- Also known as: The God Awfuls
- Origin: Los Angeles U.S.
- Genres: Punk rock, street punk, anarcho-punk
- Years active: 2002-present
- Label: Kung-Fu Records
- Members: Kevin De Franco; Kyle Lumsden; Chris La Fave; John Skelley;

= Brand New War =

American punk band

Brand New War are an American punk rock band from Los Angeles, California, United States, who began their career as the God Awfuls. As the God Awfuls, their music was described as "pedestrian political punk rock" and compared to Anti-Flag, The Adicts, and Angelic Upstarts. Punk Planet opined that their music was well-crafted "but there are tons of bands like this, and The God Awfuls aren't particularly distinguishable from the rest".

==History==
The song "Watch It Fall" from Next Stop Armageddon was featured on the 2005 skateboarding video game, Tony Hawk's American Wasteland.
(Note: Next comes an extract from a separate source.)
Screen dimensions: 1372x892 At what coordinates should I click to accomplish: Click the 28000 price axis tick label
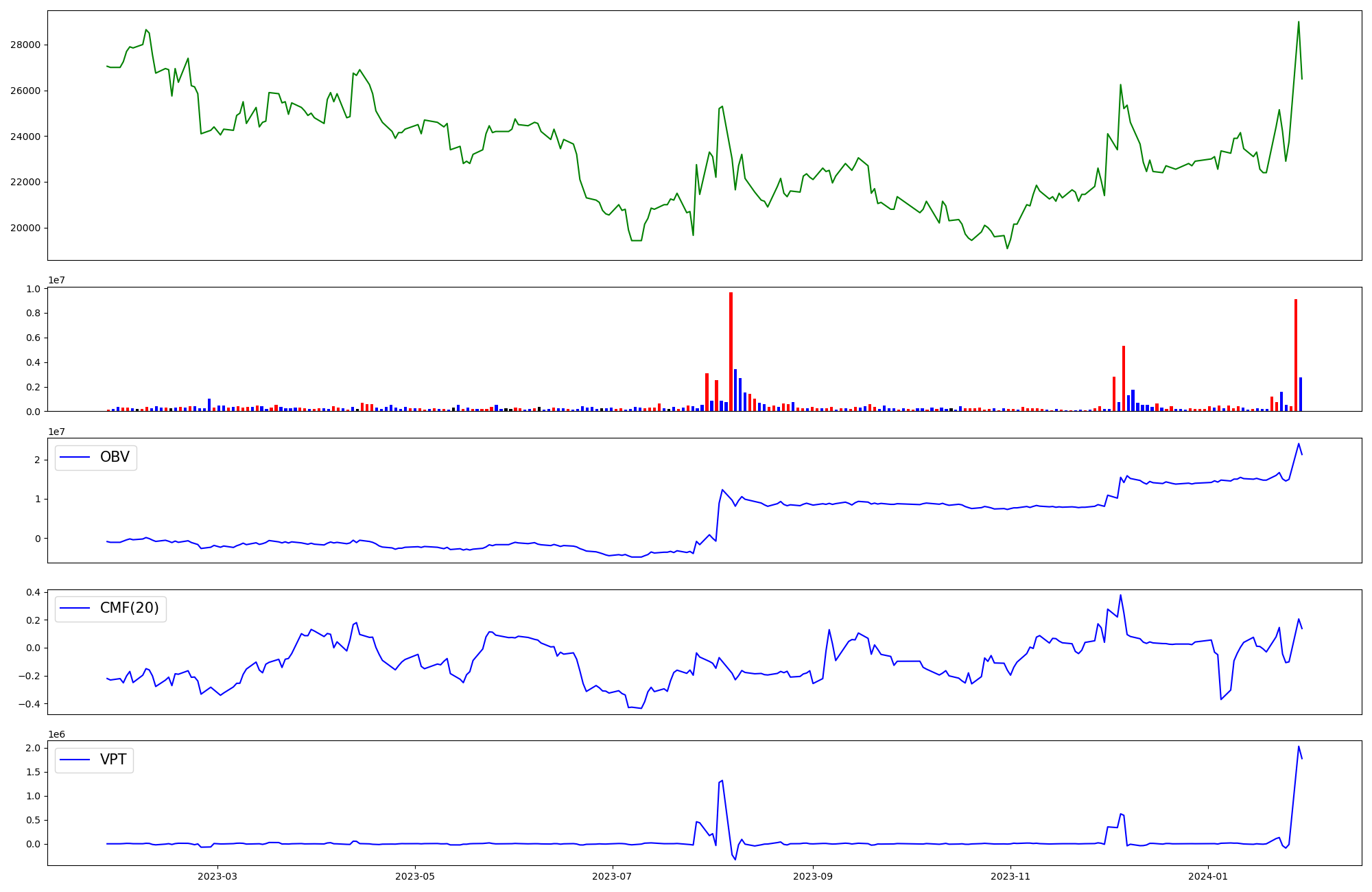click(25, 45)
Maximum Rocknroll compared the Nex Stop Armageddon to Rancid and U.S. Bombs "without the ultra-scratchy vocals". Johnny Loftus of AllMusic acknowledged their "brazen" influence by "punk practitioners of the past in every pick slide, power chord, and strained vocal chord". However, Loftus was impressed by the way they reinvent their influences on "Disconnected Youth", "East Side One", and the subtle "N.R.A." He compared "Tonight" to the hard-drinking Social Distortion anthems; there's a couple of hits to "vintage hardcore", in particular "Sister", a version of "that simpering broken romance crap the more pop than punk establishment tries to sell the kids these days". Nevertheless, Ox-Fanzine felt that the band's attempt to imitate The Clash and Rancid failed, and there are more worthy representatives of the genre.

The God Awfuls appeared in the 2007 documentary Punk's Not Dead. In July 2008, the God Awfuls released three new songs on a demo. On October 28, 2008, the God Awfuls announced on their MySpace page they had changed their name to Brand New War.